## Screen-element location data
* * * * * * * * *

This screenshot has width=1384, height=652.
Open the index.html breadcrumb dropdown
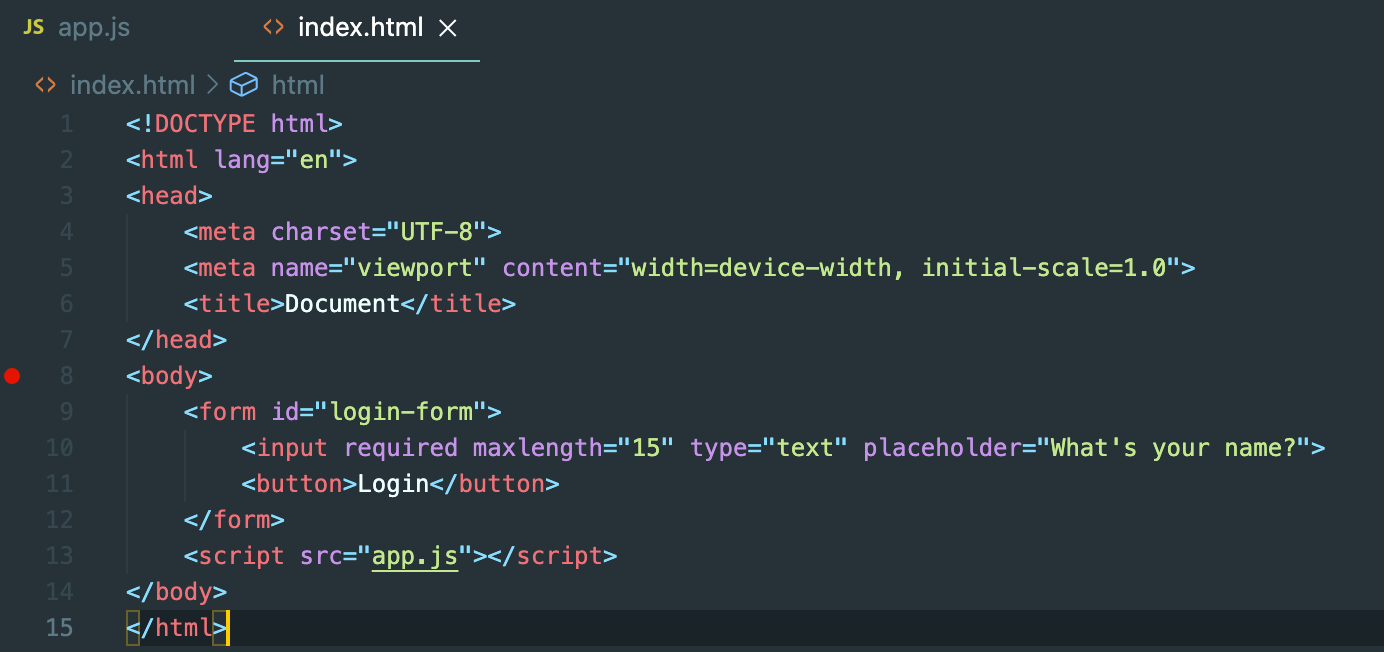pyautogui.click(x=132, y=85)
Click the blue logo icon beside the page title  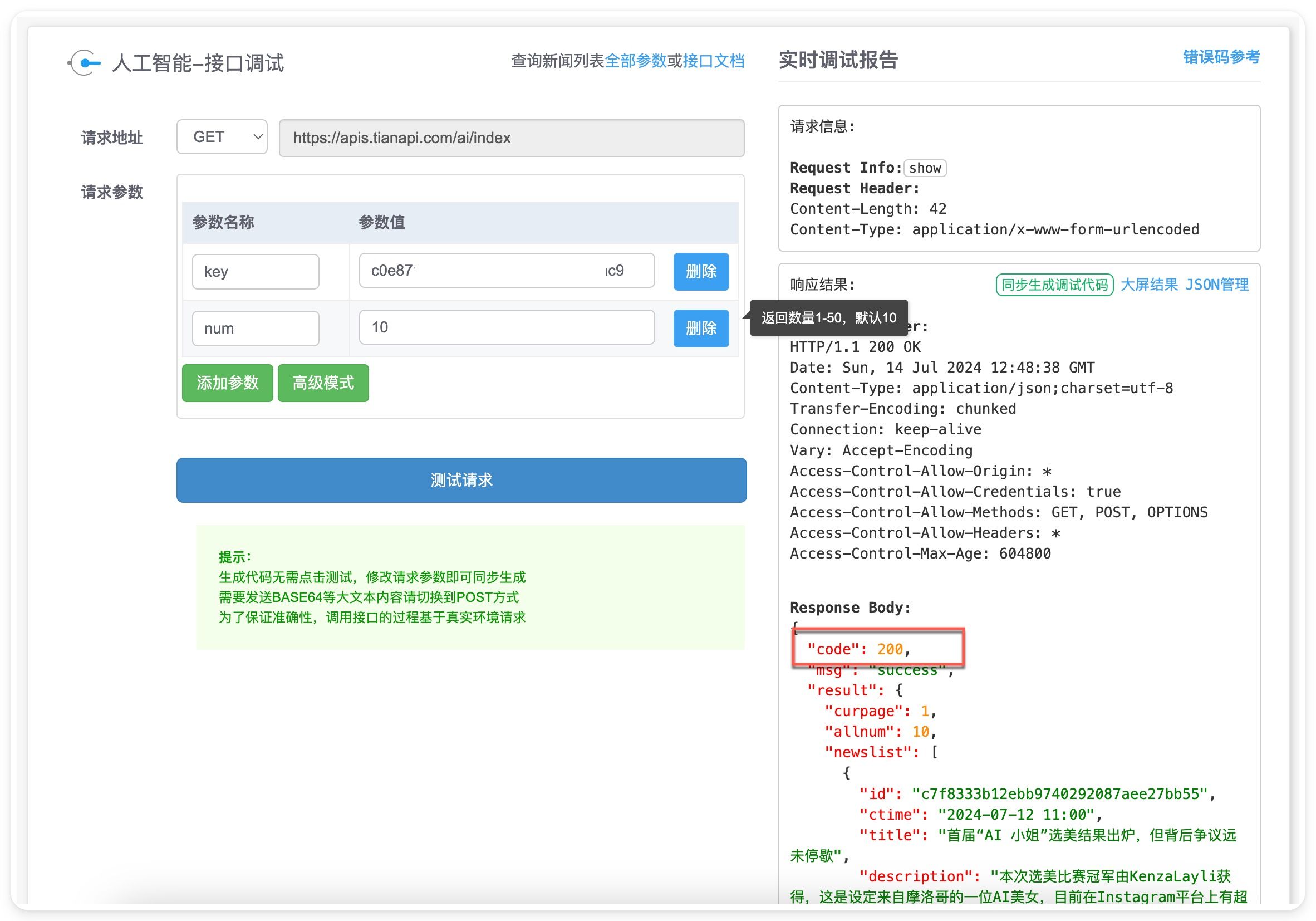(x=85, y=63)
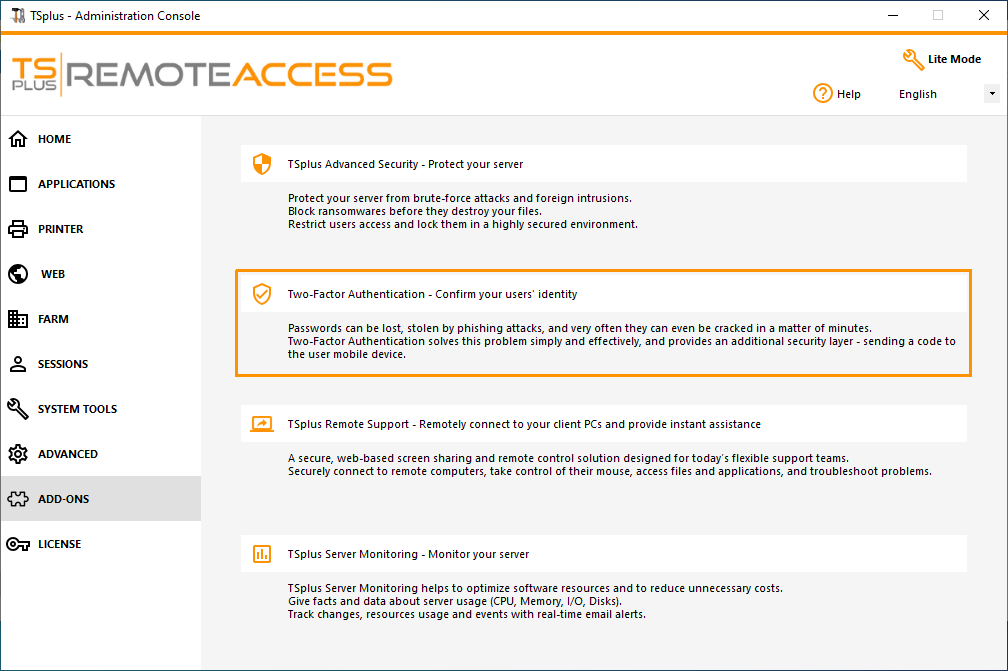This screenshot has height=671, width=1008.
Task: Click the System Tools wrench icon
Action: point(16,408)
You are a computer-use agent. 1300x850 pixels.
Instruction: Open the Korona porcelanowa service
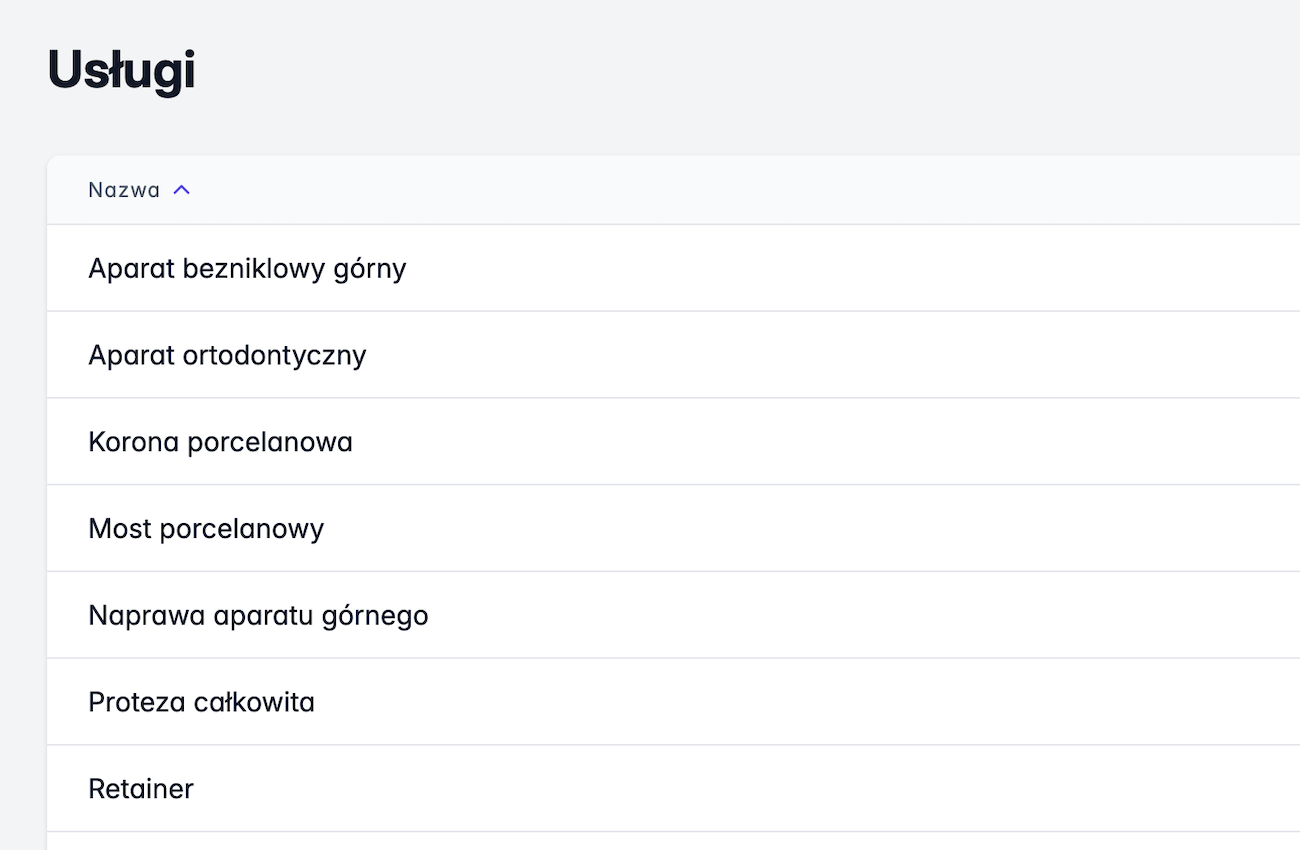pos(220,442)
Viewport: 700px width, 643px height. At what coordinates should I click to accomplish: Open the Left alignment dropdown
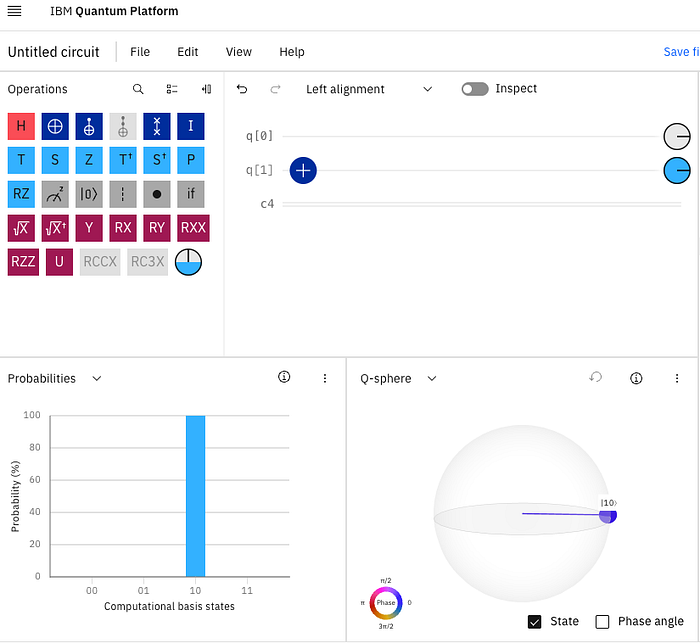[x=369, y=89]
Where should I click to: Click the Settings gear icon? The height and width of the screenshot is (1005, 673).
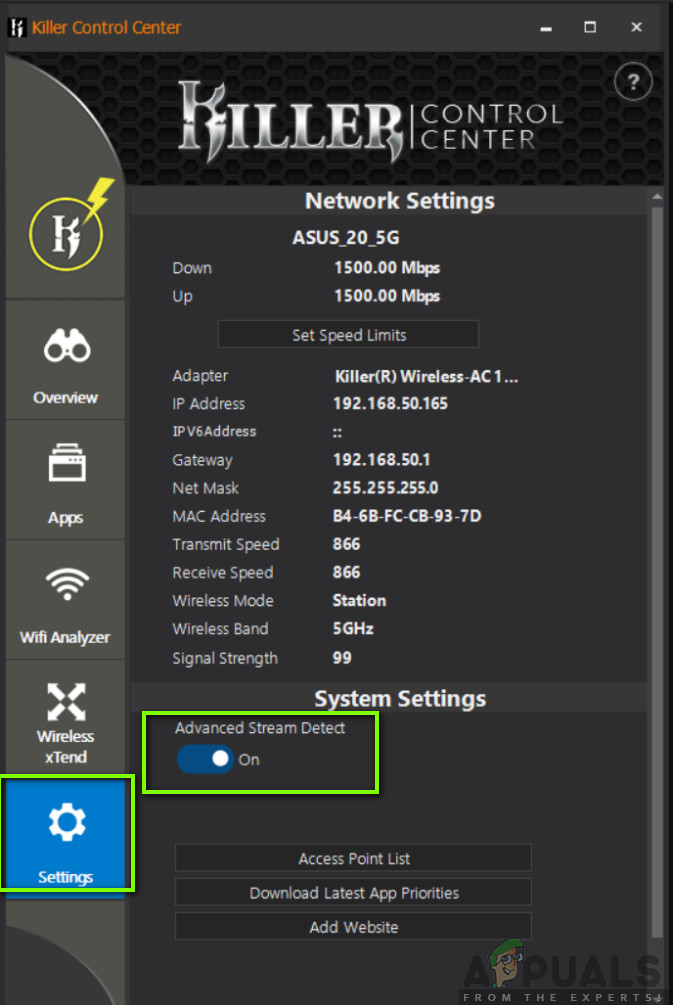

* * * * * * * * *

## GIVEN INSTRUCTION
Output the lines from the one containing "You are a computer-use" through the end of the data as a numbered list, omitting blank lines and leaving out the pictures.

## OUTPUT BELOW
1. You are a computer-use agent. 1300x850 pixels.
2. Instruction: Open the Korona porcelanowa service
3. pos(220,442)
4. Viewport: 700px width, 643px height. At what coordinates should I click to accomplish: Open the Left alignment dropdown
5. [x=369, y=89]
6. Where should I click to: Click the Settings gear icon? The height and width of the screenshot is (1005, 673).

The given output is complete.